Tears Cresting and Falling – Moved by Literature and Theatre

Three days in a row I’ve been moved to tears by literature or a musical. I started reading, The Hate U Give, by Angie Thomas, on the drive to see family. Before the third chapter, I had tears cresting and falling down my face with no end in sight. I stopped reading in time to pull myself together to laugh and goof off with babies.

Then I watched Hamilton with my granddaughter and daughter-in-law. My granddaughter had fallen asleep on the sofa before the truly heartbreaking part of the show. But my daughter-in-law and I sat with tears streaming. We stopped wiping them away because there was no point. There were so many more falling into place behind them. Might as well just let them be a river of tears.

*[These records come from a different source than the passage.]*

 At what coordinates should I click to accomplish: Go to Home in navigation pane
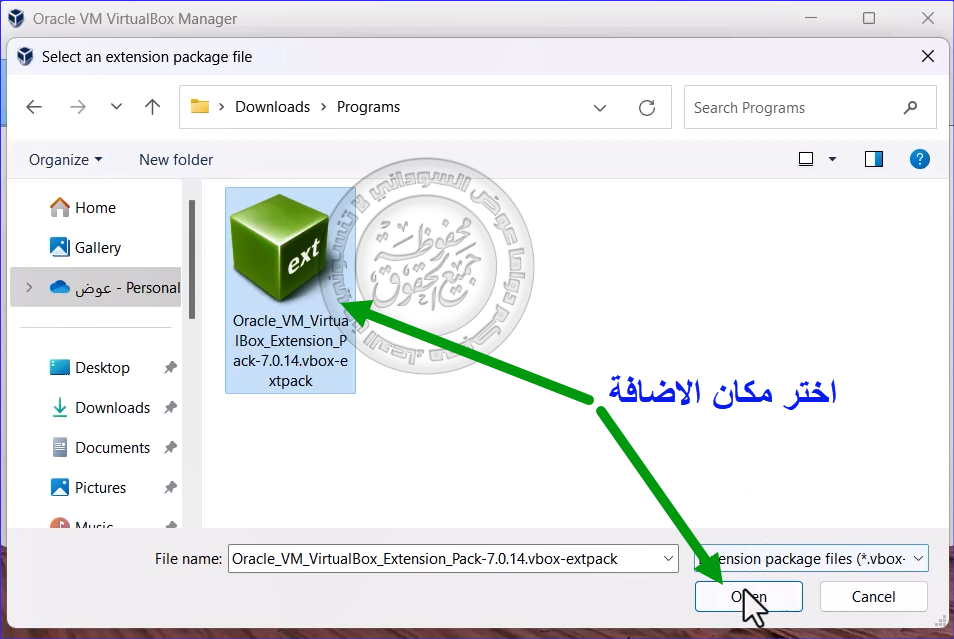95,208
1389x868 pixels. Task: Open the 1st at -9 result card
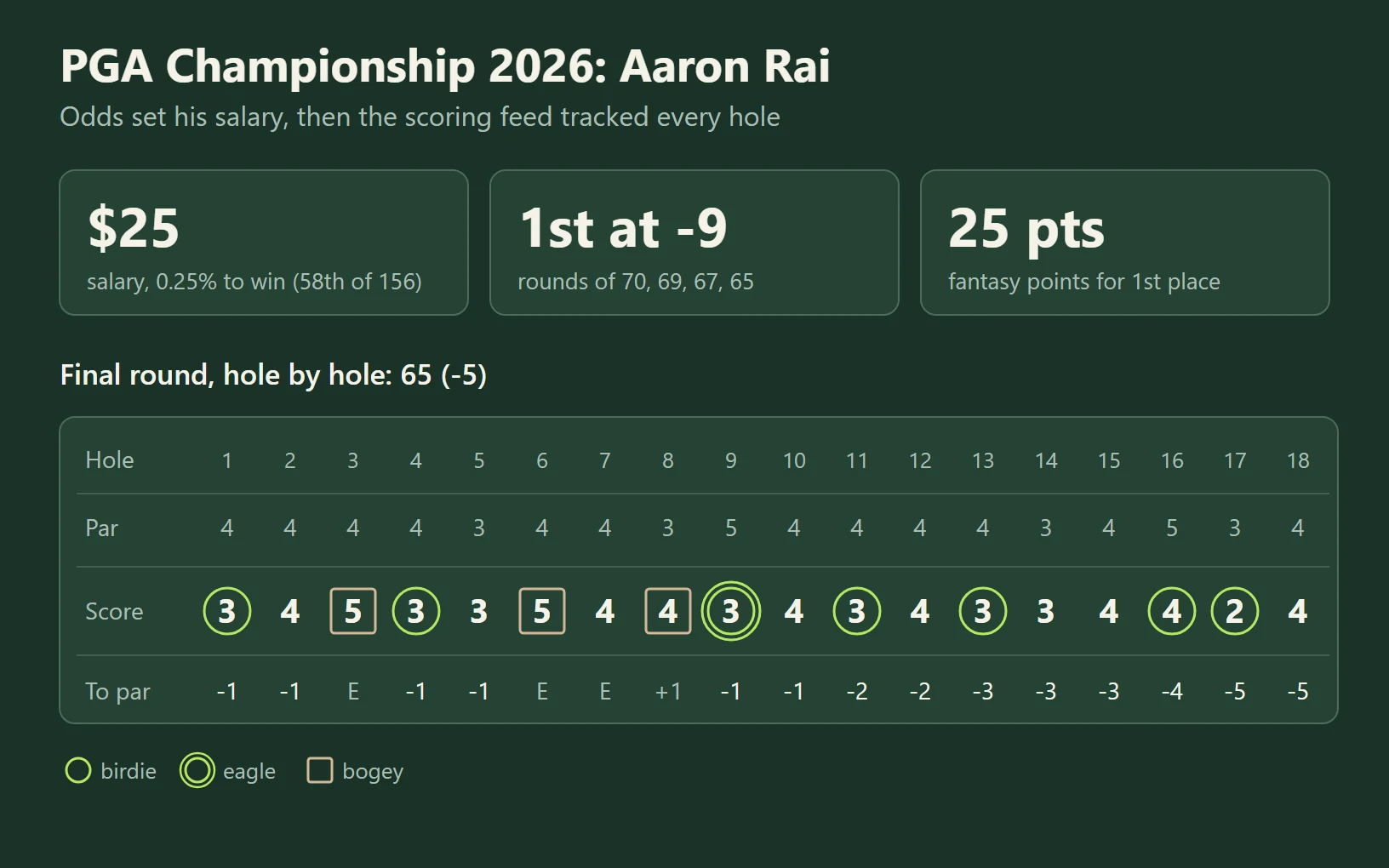(x=694, y=243)
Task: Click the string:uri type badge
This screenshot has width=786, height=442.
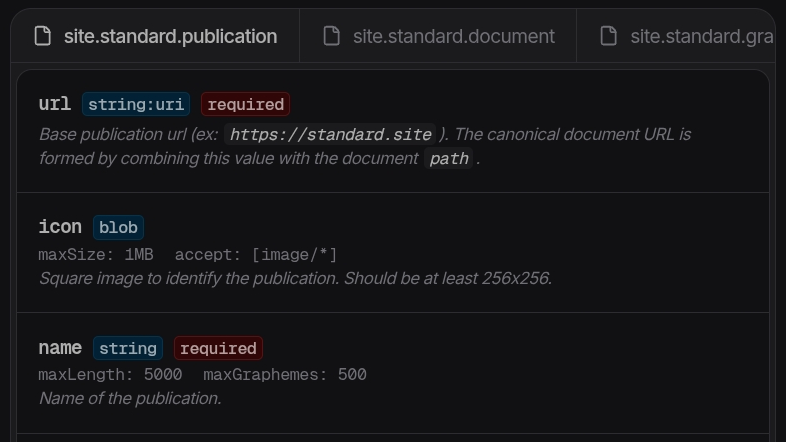Action: click(x=136, y=104)
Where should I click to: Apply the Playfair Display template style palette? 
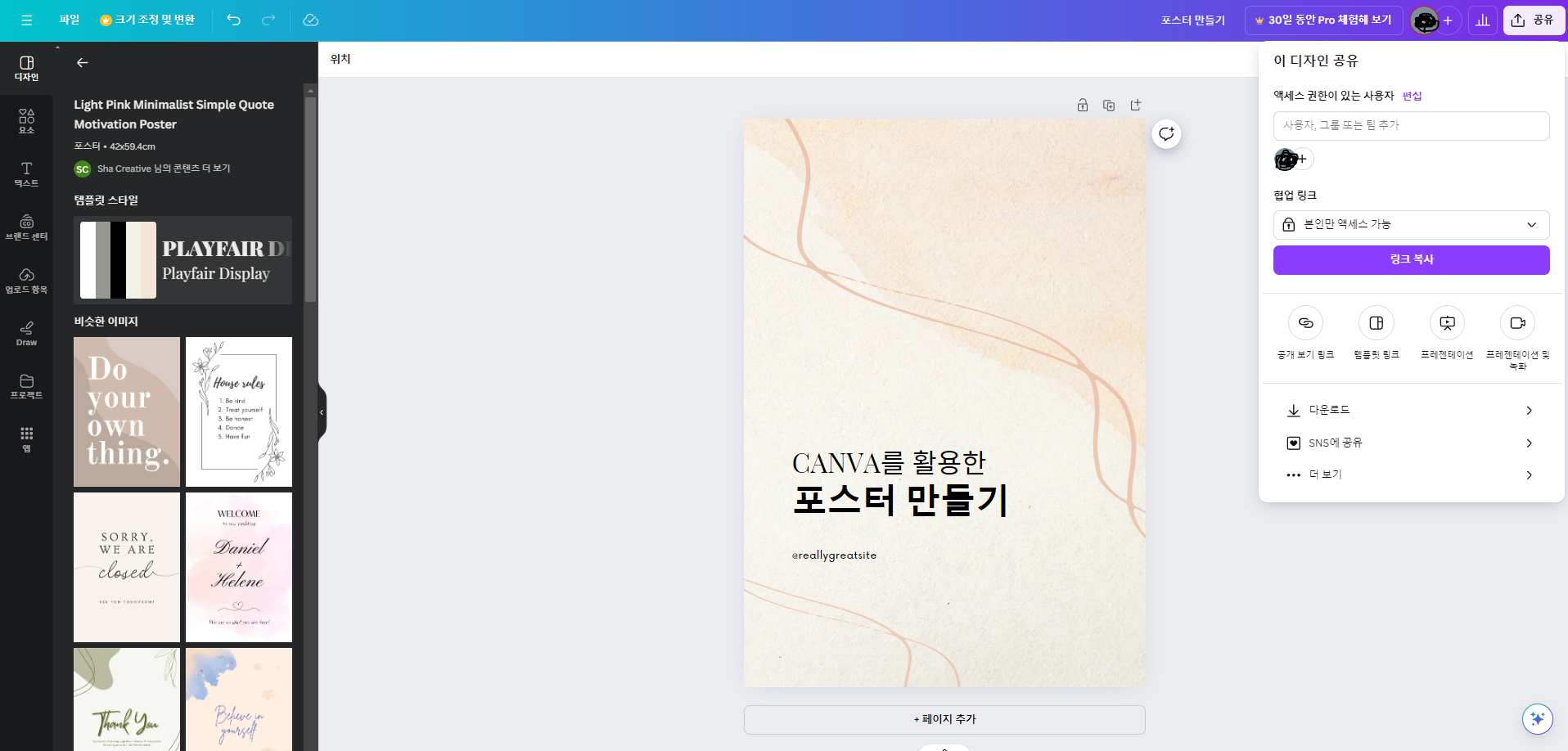tap(182, 260)
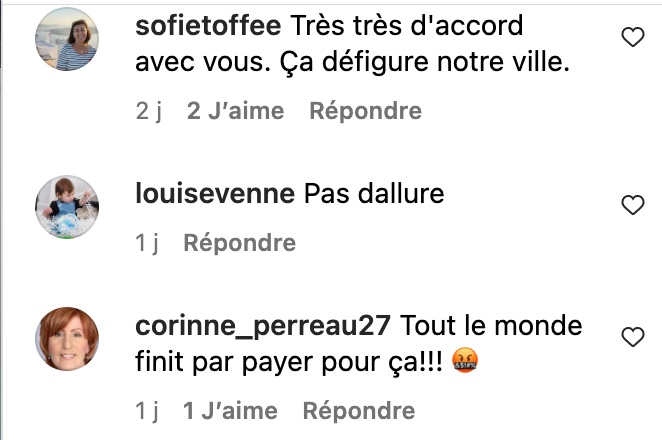Open sofietoffee's profile picture
The image size is (662, 440).
point(67,39)
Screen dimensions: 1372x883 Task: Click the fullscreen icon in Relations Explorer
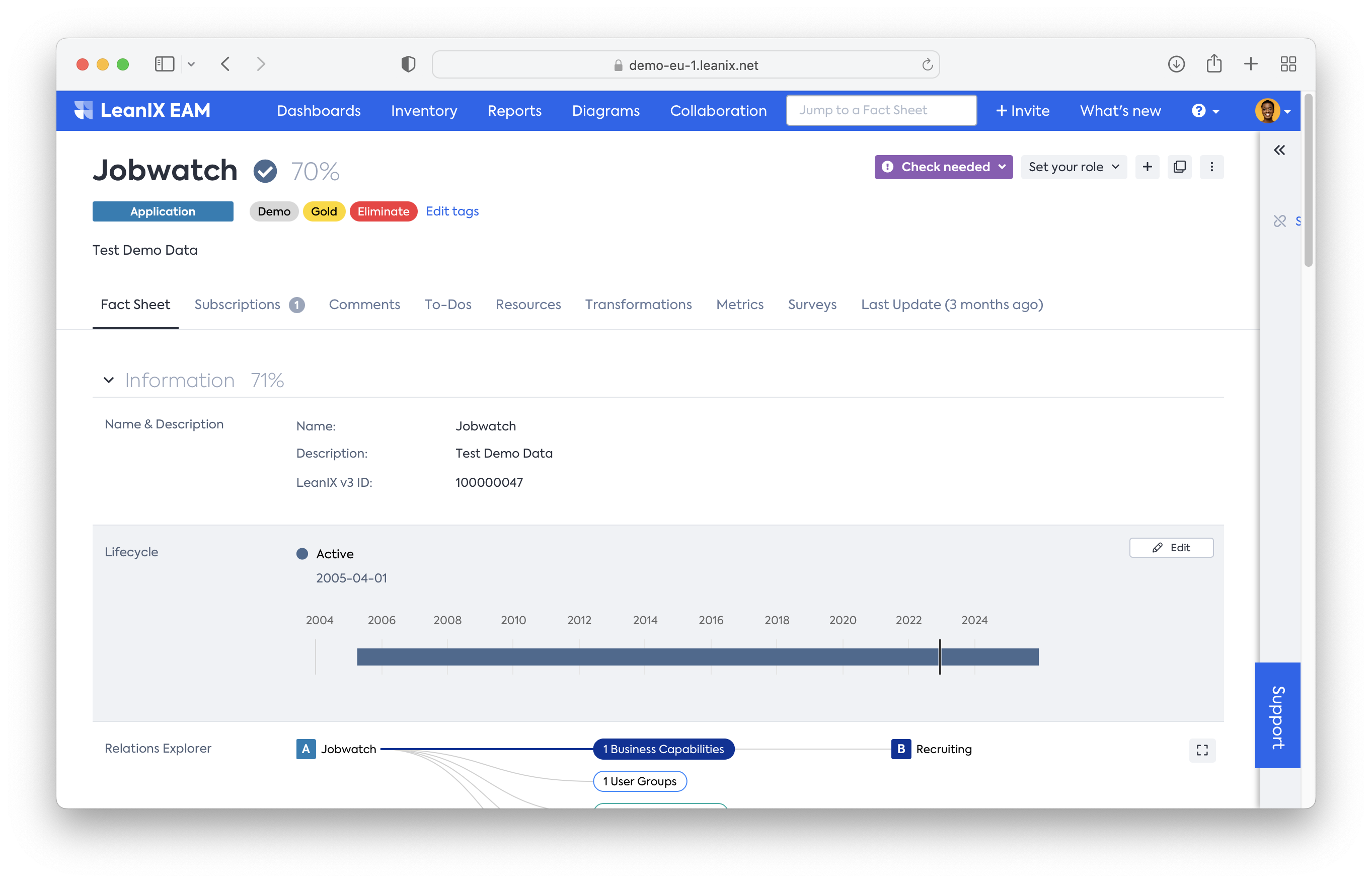coord(1202,750)
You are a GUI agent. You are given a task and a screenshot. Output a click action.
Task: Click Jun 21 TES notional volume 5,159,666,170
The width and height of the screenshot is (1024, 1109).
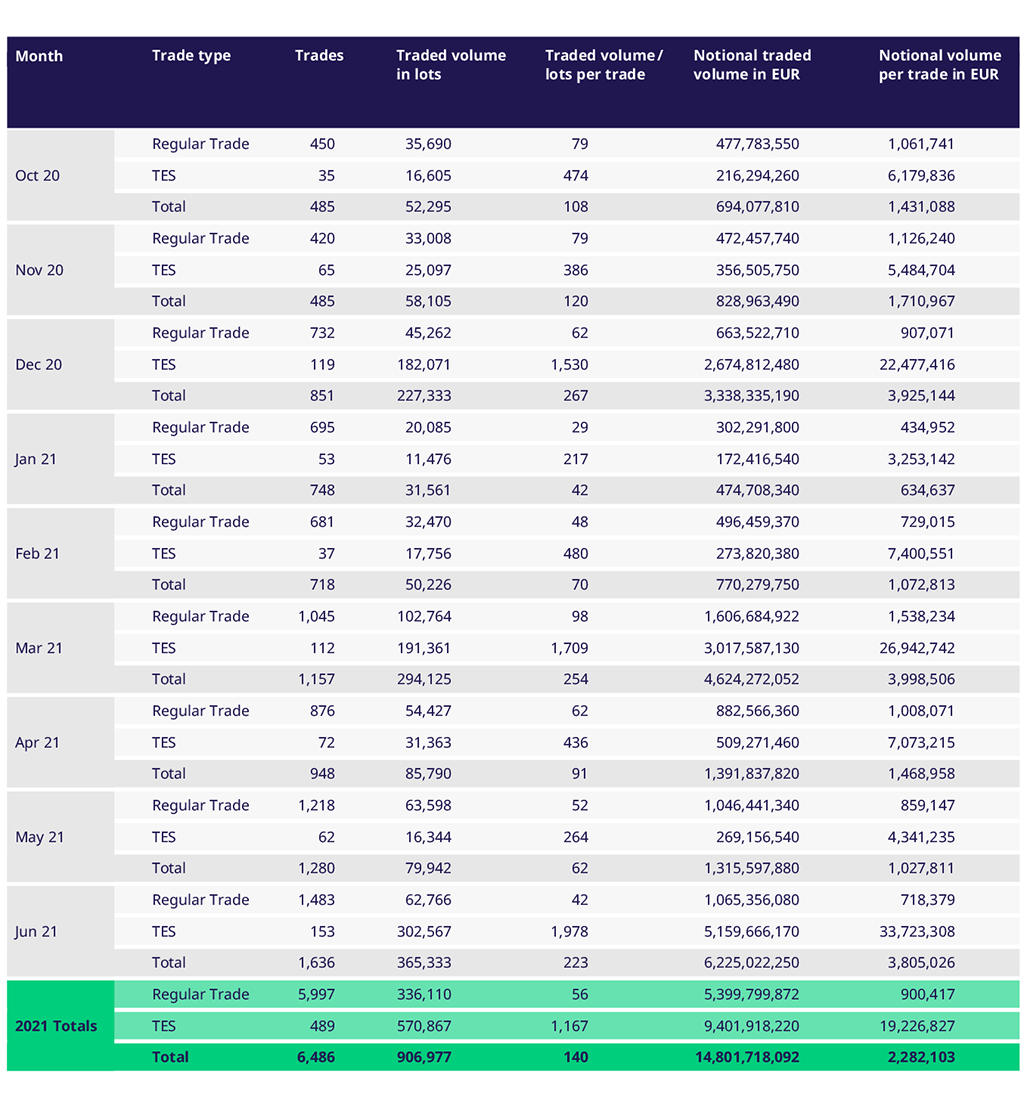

Now I’m back to the drive home and back to reading, and back to blurred vision through tears, and I have to stop for a few minutes because I can’t see the page.

I sit forward and stare out the front window as Mt Shasta looms in all its snow-covered glory on the horizon. We are driving toward it and it will eventually be so breathtakingly huge and beautiful that I’ll cry for the awe and rapture of it.

So, tears come easily perhaps. And the pain others put into story form, to allow others to see into their world, see what their challenges and struggles were, see what they rose up from, what brought them to their knees – I feel these things deeply. I experience along with every character I have ever encountered, their highs and lows, their strengths and their breaking points.

And when the world is too much, and I can’t take on the emotions of others anymore, I bury my face into the baby soft hair of a grand baby and smell her sweet baby scent of the gentlest shampoo ever and something sticky to round it all out in baby perfection. Or I look up to the mountains, which, from where we live, or heading home from being away, are always beautiful and majestic. And I sigh, and sometimes tears well up in my eyes.

I don’t see crying as a bad thing. I see it as a natural human expression, and something necessary for keeping the heart and soul well lubricated and functioning. It is good to be moved by someone else’s joy or pain, to allow their heart’s cry to call out to us. For our hearts to leap or dance in response, or sob along with them as they shatter to pieces before us.